LingBot-VLA has already been successfully adapted with multiple robot manufacturers, including Xinghai Tu, Songling, and Leju. Through a post-training toolchain developed by Ant Lingbo Technology, the model can efficiently train at a speed of 261 samples per second with an 8-GPU configuration. This training efficiency is 1.5 to 2.8 times that of mainstream frameworks such as StarVLA and OpenPI, effectively reducing the cost of data and computing power.

Based on a vast amount of real-world data, Ant Lingbo has conducted a systematic study of the performance of VLA models in real robot tasks, discovering that as the pre-training data increases, the model's success rate in downstream tasks continues to improve. From training with 3,000 hours of data to eventually reaching 20,000, the model's success rate keeps rising, demonstrating a positive relationship between data volume and model performance.

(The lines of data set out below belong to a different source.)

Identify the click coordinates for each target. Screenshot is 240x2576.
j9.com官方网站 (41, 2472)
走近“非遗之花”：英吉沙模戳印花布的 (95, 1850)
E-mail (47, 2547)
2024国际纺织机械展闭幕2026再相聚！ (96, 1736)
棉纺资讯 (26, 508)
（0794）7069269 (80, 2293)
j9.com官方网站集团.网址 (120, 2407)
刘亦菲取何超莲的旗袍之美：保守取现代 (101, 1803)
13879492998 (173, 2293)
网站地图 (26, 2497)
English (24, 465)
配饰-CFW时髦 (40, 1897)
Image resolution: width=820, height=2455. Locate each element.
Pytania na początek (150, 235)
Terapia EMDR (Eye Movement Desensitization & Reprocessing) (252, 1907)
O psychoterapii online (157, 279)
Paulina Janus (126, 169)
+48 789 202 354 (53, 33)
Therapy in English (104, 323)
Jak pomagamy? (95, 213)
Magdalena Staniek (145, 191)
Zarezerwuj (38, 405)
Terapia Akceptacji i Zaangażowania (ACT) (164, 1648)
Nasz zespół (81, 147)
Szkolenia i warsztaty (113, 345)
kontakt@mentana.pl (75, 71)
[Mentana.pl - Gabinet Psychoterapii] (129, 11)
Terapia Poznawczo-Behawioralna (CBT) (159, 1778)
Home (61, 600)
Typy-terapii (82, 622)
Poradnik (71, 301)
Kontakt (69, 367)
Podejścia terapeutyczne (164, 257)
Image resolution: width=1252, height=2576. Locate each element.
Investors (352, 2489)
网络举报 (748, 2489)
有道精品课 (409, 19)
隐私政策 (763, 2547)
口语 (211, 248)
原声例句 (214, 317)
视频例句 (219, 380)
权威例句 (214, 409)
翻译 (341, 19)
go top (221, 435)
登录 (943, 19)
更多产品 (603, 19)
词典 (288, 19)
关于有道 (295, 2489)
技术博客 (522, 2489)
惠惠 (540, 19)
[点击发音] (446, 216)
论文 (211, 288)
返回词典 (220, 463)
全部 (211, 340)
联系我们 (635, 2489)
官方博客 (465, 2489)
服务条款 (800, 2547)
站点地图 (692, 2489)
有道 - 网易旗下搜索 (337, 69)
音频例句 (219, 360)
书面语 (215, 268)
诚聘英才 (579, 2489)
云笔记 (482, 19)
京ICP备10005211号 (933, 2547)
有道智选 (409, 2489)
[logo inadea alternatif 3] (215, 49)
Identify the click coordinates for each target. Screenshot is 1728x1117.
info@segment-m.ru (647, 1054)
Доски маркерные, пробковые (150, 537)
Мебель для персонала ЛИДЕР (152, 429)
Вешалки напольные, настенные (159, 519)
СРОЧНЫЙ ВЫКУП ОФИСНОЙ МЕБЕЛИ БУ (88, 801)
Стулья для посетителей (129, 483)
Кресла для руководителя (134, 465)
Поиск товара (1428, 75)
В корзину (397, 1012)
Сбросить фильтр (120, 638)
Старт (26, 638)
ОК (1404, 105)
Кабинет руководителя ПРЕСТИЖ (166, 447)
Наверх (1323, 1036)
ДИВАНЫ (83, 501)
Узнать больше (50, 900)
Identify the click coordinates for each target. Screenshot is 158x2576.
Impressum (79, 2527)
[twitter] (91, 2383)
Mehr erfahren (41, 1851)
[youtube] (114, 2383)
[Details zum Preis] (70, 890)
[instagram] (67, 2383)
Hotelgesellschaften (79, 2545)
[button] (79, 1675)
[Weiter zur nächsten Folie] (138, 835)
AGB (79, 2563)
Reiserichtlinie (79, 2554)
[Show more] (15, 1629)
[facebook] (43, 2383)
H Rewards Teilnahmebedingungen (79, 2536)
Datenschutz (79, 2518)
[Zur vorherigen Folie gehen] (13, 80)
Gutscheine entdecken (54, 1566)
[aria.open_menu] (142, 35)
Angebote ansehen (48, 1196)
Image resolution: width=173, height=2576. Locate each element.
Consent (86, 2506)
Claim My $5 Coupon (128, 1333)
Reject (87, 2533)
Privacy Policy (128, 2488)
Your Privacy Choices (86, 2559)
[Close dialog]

More excitingly, LingBot-VLA achieved an average success rate of 15.7% across different real robot platforms in the GM-100 embodied evaluation benchmark developed by Shanghai Jiao Tong University, up from 13.0%. After introducing depth information, the success rate further increased to 17.3%.
In addition, Ant Lingbo Technology launched the LingBot-Depth spatial perception model on January 27. This model focuses on depth completion in real-world scenarios, using a stereo 3D camera to collect and verify RGB-Depth data. LingBot-Depth can convert incomplete depth sensor data affected by noise into high-quality 3D measurement results, significantly enhancing environmental depth perception and 3D understanding capabilities.
In multiple benchmark tests, LingBot-Depth has shown excellent performance in tasks such as depth completion and monocular depth estimation, demonstrating industry-leading precision and stability. The successful certification of this model provides more accurate 3D visual capabilities for intelligent terminals such as robots and autonomous vehicles.